## [Passage]
┄┄┄┄┄┄┄┄┄┄
- Access the models on huggingface: https://huggingface.co/JamieOgundiran
- Dataset is available on: https://huggingface.co/datasets/JamieOgundiran/AfricaLLM
AfricaLLM is a comprehensive research project that evaluates and fine-tunes Large Language Models (LLMs) for African languages. This project addresses the significant gap in culturally-aware AI systems for African languages by:
- Evaluating 5 open-source LLMs on African language benchmarks
- Fine-tuning models using World Values Survey (WVS) data from African countries
- Analyzing performance across 17 African languages and 3 key NLP tasks
- Providing comprehensive datasets, analysis tools, and reproducible results
The project tackles cultural bias in LLMs by leveraging authentic cultural data from African countries and creating more linguistically appropriate language models.
- Multi-Model Evaluation: Base and fine-tuned versions of Qwen, Llama, Mistral, and Gemma models
- Comprehensive Benchmarks: AfriQA, AfriSenti, and AfriXNLI tasks
- 16+ African Languages: From Amharic to Zulu with cultural context
- Advanced Fine-tuning: QLoRA-based efficient fine-tuning pipeline
- Rich Analysis Tools: Performance comparisons, visualizations, and language-specific insights
- Reproducible Research: Complete datasets, scripts, and result analysis
Our comprehensive evaluation shows significant improvements in African language understanding:
| Model Family | Base Performance | Finetuned Performance | Improvement |
|---|---|---|---|
| Qwen 32B | 0.3942 | 0.3973 | +0.78% |
| Gemma 27B | 0.3894 | 0.41785 | +5.1% |
| Qwen 8B | 0.2970 | 0.3172 | +6.80% |
| Llama 8B | 0.3139 | 0.2572 | -18.07% |
| Mistral 7B | 0.3032 | 0.3092 | +2.2% |
Note: Results show average performance across all tasks and languages
AfricaLLM/
├── data/ # Training and evaluation data
│ ├── _Finetune_/ # Fine-tuning datasets (with reasoning)
│ ├── _Finetune_No_Reasoning/ # Fine-tuning datasets (no reasoning)
│ ├── [Language]/ # Language-specific data (16+ languages)
│ │ ├── Finetune/ # Fine-tuning data per language
│ │ └── WVQ_[Language].csv # World Values data per language
│ ├── WVQ.jsonl # Combined World Values dataset
│ └── new_WVQ.jsonl # Enhanced World Values dataset
├── WVS_original_dataset/ # Original World Values Survey data
├── results/ # Comprehensive evaluation results
│ ├── result_raw/ # Raw model outputs
│ ├── result_cleaned/ # Processed results (CSV format)
┄┄┄┄┄┄┄┄┄┄
## [Extracted records]
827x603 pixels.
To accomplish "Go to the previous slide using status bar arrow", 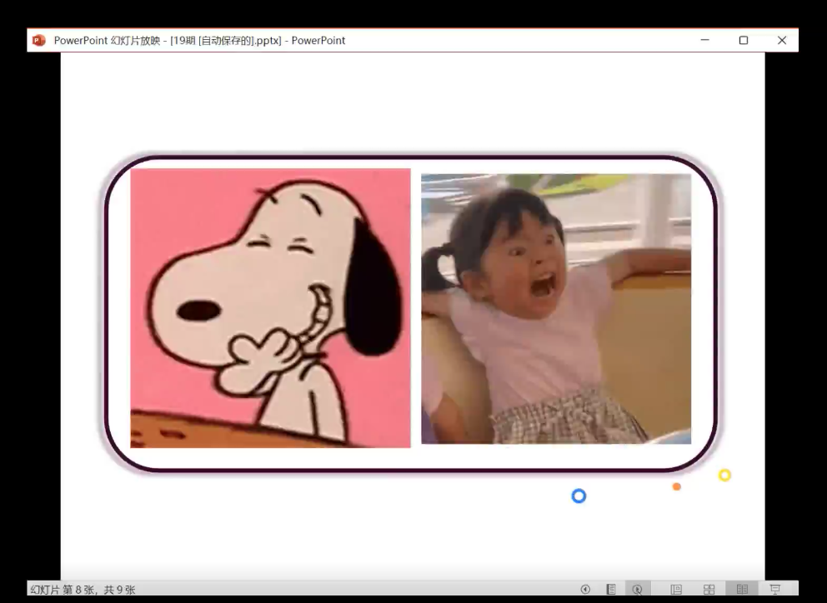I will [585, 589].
┄┄┄┄┄┄┄┄┄┄
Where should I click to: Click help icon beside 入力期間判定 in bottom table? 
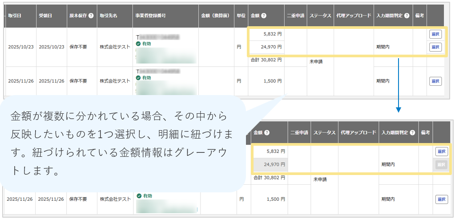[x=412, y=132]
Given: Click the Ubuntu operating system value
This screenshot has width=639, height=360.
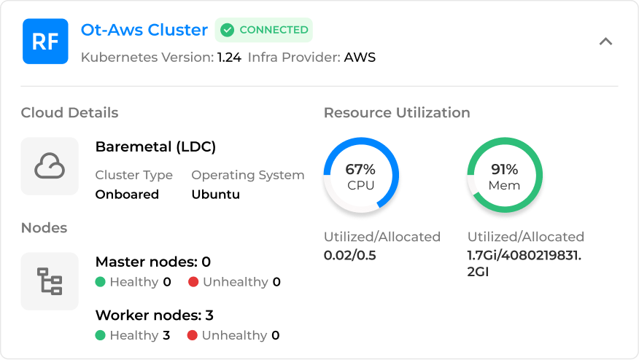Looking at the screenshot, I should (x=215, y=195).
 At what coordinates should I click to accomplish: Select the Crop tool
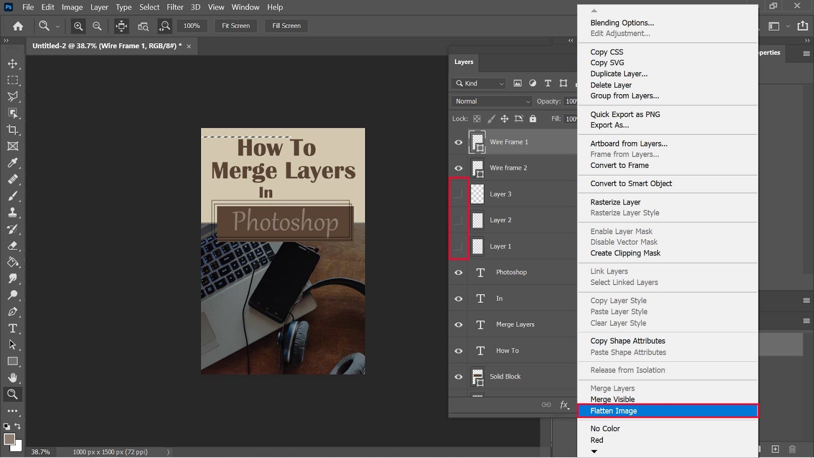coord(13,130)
┄┄┄┄┄┄┄┄┄┄
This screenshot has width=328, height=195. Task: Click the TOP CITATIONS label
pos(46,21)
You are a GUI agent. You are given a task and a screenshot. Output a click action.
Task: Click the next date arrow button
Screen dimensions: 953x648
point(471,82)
┄┄┄┄┄┄┄┄┄┄
## [Assigned task 1]
According to the AfricaLLM project description, what is the fine-tuning pipeline based on?
## [Assigned task 2]
Carry on the AfricaLLM project description from its last line.
The entries can be set aside; nothing here depends on them.

## [Answer 1]
QLoRA.

## [Answer 2]
│ └── result_analysis/ # Statistical analysis and summaries
├── data_preprocees.ipynb # Data preprocessing pipeline
├── finetune.ipynb # Model fine-tuning pipeline
├── results.ipynb # Results analysis and visualization
└── pyproject.toml # Project dependencies
# Clone the repository
git clone https://github.com/username/AfricaLLM.git
cd AfricaLLM
# Install dependencies using uv (recommended)
uv sync
# Or using pip
pip install -e .The easiest way to start is by exploring our pre-computed results:
import pandas as pd
# Load model performance comparison
model_results = pd.read_csv('results/result_analysis/model_averages.csv')
print(model_results)
# Load task-specific analysis
task_results = pd.read_csv('results/result_analysis/task_averages.csv')
print(task_results)
# Load language-specific performance
language_results = pd.read_csv('results/result_analysis/language_averages.csv')
print(language_results)Run the comprehensive results analysis:
# Open the results analysis notebook
jupyter notebook results.ipynbTransform World Values Survey data into training format:
# Open the preprocessing notebook
jupyter notebook data_preprocees.ipynb
# The notebook processes WVS data from multiple African countries:
# - Ethiopia (Amharic, Tigrigna, Oromo)
# - Kenya (Swahili)
# - Nigeria (Hausa, Igbo, Yoruba)
# - Zimbabwe (Shona, Ndebele)
# - Ghana (Twi, Ewe)
# - Rwanda (Kinyarwanda)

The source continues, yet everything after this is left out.